- WHAT YOU WILL DO
Copy out the listing below, swapping each occurrence of "icon" for "glyph" and keeping every other character the same.

= = =

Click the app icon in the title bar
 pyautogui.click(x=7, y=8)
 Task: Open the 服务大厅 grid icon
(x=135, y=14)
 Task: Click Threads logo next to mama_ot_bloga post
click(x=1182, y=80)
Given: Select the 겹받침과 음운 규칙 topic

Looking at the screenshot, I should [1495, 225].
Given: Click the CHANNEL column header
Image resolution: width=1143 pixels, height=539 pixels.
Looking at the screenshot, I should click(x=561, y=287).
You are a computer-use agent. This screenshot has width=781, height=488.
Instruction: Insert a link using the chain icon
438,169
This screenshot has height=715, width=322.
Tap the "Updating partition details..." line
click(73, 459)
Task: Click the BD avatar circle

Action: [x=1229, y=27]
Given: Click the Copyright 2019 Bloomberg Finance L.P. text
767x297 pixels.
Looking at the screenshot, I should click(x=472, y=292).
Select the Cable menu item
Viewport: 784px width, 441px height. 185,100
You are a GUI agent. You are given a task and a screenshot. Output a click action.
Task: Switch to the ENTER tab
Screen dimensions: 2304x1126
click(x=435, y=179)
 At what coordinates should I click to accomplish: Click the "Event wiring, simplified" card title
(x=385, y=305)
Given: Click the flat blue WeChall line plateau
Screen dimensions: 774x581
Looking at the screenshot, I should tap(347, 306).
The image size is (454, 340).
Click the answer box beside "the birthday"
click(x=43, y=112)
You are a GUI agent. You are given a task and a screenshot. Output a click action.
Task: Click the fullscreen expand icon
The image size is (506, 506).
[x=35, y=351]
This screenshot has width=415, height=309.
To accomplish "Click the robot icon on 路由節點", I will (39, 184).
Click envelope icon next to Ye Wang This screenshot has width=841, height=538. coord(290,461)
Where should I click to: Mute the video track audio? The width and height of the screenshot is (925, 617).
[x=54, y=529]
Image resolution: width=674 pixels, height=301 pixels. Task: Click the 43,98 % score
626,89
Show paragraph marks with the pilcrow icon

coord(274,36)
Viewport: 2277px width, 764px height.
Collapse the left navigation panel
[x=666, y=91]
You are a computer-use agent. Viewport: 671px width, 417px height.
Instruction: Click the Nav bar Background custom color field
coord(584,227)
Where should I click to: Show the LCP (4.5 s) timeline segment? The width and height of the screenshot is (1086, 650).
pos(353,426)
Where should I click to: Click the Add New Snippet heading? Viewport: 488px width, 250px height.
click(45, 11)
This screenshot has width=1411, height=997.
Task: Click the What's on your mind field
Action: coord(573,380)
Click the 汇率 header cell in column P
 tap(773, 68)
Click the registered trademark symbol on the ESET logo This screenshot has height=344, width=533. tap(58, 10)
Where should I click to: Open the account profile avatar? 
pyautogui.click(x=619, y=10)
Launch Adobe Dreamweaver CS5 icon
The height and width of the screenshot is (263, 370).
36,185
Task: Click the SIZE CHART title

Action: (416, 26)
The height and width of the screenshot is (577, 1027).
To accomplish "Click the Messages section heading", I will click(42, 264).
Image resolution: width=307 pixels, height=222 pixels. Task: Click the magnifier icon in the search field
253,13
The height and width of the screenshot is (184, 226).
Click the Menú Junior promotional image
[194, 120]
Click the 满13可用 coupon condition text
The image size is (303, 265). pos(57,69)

= = =

- CORRECT ANSWER
Click the app glyph in the title bar
 pyautogui.click(x=7, y=8)
 Task: Open the 服务大厅 grid glyph
(x=135, y=14)
 Task: Click Threads logo next to mama_ot_bloga post
click(x=1182, y=80)
Given: Select the 겹받침과 음운 규칙 topic

Looking at the screenshot, I should [1495, 225].
Given: Click the CHANNEL column header
Image resolution: width=1143 pixels, height=539 pixels.
Looking at the screenshot, I should click(x=561, y=287).
You are a computer-use agent. This screenshot has width=781, height=488.
Instruction: Insert a link using the chain glyph
438,169
This screenshot has height=715, width=322.
Tap the "Updating partition details..." line
click(73, 459)
Task: Click the BD avatar circle

Action: [x=1229, y=27]
Given: Click the Copyright 2019 Bloomberg Finance L.P. text
767x297 pixels.
Looking at the screenshot, I should click(x=472, y=292).
Select the Cable menu item
Viewport: 784px width, 441px height. 185,100
You are a GUI agent. You are given a task and a screenshot. Output a click action.
Task: Switch to the ENTER tab
Screen dimensions: 2304x1126
click(x=435, y=179)
 At what coordinates should I click to accomplish: Click the "Event wiring, simplified" card title
(x=385, y=305)
Given: Click the flat blue WeChall line plateau
Screen dimensions: 774x581
Looking at the screenshot, I should tap(347, 306).
The image size is (454, 340).
Click the answer box beside "the birthday"
click(x=43, y=112)
You are a GUI agent. You are given a task and a screenshot. Output a click action.
Task: Click the fullscreen expand glyph
The image size is (506, 506).
[x=35, y=351]
This screenshot has width=415, height=309.
To accomplish "Click the robot glyph on 路由節點", I will (39, 184).
Click envelope glyph next to Ye Wang This screenshot has width=841, height=538. coord(290,461)
Where should I click to: Mute the video track audio? The width and height of the screenshot is (925, 617).
[x=54, y=529]
Image resolution: width=674 pixels, height=301 pixels. Task: Click the 43,98 % score
626,89
Show paragraph marks with the pilcrow glyph

coord(274,36)
Viewport: 2277px width, 764px height.
Collapse the left navigation panel
[x=666, y=91]
You are a computer-use agent. Viewport: 671px width, 417px height.
Instruction: Click the Nav bar Background custom color field
coord(584,227)
Where should I click to: Show the LCP (4.5 s) timeline segment? The width and height of the screenshot is (1086, 650).
pos(353,426)
Where should I click to: Click the Add New Snippet heading? Viewport: 488px width, 250px height.
click(45, 11)
This screenshot has width=1411, height=997.
Task: Click the What's on your mind field
Action: coord(573,380)
Click the 汇率 header cell in column P
 tap(773, 68)
Click the registered trademark symbol on the ESET logo This screenshot has height=344, width=533. tap(58, 10)
Where should I click to: Open the account profile avatar? 
pyautogui.click(x=619, y=10)
Launch Adobe Dreamweaver CS5 glyph
The height and width of the screenshot is (263, 370).
36,185
Task: Click the SIZE CHART title

Action: (416, 26)
The height and width of the screenshot is (577, 1027).
To accomplish "Click the Messages section heading", I will click(42, 264).
Image resolution: width=307 pixels, height=222 pixels. Task: Click the magnifier glyph in the search field
253,13
The height and width of the screenshot is (184, 226).
Click the Menú Junior promotional image
[194, 120]
Click the 满13可用 coupon condition text
The image size is (303, 265). pos(57,69)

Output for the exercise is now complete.